Required actions -
1) List every percentage figure that appears in the hotel booking trends text.
2) Please translate this sentence from the hotel booking trends text into Spanish: "Tourists from China made 155 million outbound trips worth US$255 billion in 2019, making them the largest outbound tourism market globally prior to the pandemic."

── Document extract

SiteMinder’s Hotel Booking Trends report comes following the removal of travel restrictions in mainland China, triggering an acceleration of outbound bookings at the start of 2023.

According to SiteMinder’s most recent bookings data, outbound net reservations from China increased by 37% in February since mid-December 2022, with bookings to properties in Thailand and Vietnam increasing by 86% and 78% respectively. Tourists from China made 155 million outbound trips worth US$255 billion in 2019, making them the largest outbound tourism market globally prior to the pandemic.

James Bishop, vice president of ecosystem and strategic partnerships, SiteMinder, said: “The accommodation sector has remained a strong indicator of traveller confidence over the last three years, and we can see through SiteMinder’s new Hotel Booking Trends analysis that this confidence is certainly starting to embed across key travel markets globally.”

He added that changing traveller trends such as the blend of leisure and business trips and the acceleration of group bookings pave a strong growth opportunity for the accommodation sector within rebounding regional tourism industries.

“Our new Hotel Booking Trends analysis shows a clear shift in the accommodation industry toward a holistic hotel commerce strategy that ensures hotels are able to attract the right guests at the right time. From our Top 12 lists, we see hoteliers globally adopting new and established channels — both direct and indirect — to truly optimise their distribution approach, allowing hoteliers to be seen and booked according to evolving seasonality and changing traveller preferences,” Bishop said.

The new data demonstrates the global traveller sentiment reported in SiteMinder’s 2022 Changing Traveller Report, in which the majority of travellers surveyed reported they did not expect their travel plans to be held back by rising inflation, with 87% of travellers saying they are happier when they are anticipating travel, and 85% of travellers comfortable spending additional money on extras during their next stay. In the ‘new normal’ of travel, 80% of travellers said it was important to have the flexibility to easily modify or freely cancel their reservation.

Bishop noted: “Hotel businesses are certainly showing an openness to employ a broader, multi-channel approach as a way of connecting with more traveller segments, which reflect new expanded, multi-channel traveller booking preferences and a much more competitive hotel booking landscape online.”

────
── Data extracts

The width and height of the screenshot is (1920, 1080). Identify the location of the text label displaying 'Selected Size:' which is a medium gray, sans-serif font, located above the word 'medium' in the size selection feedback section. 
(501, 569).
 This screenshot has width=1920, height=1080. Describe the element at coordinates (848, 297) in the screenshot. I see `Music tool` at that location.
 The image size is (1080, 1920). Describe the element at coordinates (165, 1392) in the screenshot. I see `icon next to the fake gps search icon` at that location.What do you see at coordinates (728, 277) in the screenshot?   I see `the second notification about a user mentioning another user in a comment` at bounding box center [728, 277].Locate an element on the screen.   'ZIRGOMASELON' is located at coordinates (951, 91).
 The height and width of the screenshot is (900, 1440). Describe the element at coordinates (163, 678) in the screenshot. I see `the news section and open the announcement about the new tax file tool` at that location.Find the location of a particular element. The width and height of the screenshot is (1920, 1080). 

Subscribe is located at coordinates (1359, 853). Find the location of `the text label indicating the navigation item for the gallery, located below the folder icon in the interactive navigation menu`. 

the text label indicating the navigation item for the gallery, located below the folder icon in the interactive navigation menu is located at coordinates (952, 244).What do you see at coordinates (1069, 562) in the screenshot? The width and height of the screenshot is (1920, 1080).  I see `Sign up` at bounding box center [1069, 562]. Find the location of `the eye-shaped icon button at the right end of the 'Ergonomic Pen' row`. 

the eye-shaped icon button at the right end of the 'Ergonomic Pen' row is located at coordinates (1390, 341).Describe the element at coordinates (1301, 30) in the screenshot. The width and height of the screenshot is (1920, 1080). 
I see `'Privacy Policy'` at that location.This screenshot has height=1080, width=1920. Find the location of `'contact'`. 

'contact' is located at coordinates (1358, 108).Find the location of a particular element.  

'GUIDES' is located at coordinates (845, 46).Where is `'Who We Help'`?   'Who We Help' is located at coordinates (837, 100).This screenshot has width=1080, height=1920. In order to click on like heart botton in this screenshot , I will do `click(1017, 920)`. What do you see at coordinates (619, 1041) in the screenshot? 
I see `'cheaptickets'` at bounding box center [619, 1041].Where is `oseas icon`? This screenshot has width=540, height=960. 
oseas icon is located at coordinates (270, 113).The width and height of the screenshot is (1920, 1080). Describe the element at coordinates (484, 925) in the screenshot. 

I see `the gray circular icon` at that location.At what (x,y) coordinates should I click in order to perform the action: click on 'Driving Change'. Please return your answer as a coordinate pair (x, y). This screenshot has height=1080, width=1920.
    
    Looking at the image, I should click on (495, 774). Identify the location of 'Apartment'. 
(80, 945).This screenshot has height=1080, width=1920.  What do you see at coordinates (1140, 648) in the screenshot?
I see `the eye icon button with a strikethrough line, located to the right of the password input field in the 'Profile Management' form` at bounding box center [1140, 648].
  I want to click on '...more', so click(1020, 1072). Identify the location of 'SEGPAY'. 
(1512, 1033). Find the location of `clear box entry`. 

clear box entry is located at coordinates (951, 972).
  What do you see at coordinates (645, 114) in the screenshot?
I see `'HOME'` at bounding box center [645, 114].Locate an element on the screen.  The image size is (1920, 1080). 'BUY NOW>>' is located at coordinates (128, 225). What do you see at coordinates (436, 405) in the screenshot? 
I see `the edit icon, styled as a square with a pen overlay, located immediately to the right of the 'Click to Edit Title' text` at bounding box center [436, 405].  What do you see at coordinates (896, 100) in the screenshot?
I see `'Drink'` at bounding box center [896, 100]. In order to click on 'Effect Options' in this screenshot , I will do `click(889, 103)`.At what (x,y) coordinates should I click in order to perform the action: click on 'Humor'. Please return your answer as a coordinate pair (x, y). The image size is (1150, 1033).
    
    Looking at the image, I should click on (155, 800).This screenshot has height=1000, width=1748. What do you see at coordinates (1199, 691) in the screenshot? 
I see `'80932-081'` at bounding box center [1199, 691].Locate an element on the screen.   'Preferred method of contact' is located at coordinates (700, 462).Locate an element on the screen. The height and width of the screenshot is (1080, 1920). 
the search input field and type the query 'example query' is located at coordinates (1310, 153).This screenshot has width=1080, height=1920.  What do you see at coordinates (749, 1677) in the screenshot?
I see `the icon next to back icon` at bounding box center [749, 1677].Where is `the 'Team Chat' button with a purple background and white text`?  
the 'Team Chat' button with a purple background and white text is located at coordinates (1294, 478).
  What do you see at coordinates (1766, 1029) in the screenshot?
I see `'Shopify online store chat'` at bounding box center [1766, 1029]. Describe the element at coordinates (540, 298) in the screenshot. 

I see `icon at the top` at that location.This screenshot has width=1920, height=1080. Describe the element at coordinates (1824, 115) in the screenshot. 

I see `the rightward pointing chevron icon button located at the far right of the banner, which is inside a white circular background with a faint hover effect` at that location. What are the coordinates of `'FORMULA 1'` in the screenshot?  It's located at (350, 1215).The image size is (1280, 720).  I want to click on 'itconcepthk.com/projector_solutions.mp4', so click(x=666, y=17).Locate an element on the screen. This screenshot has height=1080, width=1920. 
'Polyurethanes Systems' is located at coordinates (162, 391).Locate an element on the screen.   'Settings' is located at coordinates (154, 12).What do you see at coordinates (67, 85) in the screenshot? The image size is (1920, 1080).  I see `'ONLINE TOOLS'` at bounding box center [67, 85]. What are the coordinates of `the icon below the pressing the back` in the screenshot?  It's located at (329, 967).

────

Solutions to the exercise -
1) 37%, 86%, 78%, 87%, 85%, 80%

2) Los turistas procedentes de China realizaron 155 millones de viajes al extranjero por un valor de 255.000 millones de US$ en 2019, lo que los convirtió en el mayor mercado de turismo emisor del mundo antes de la pandemia.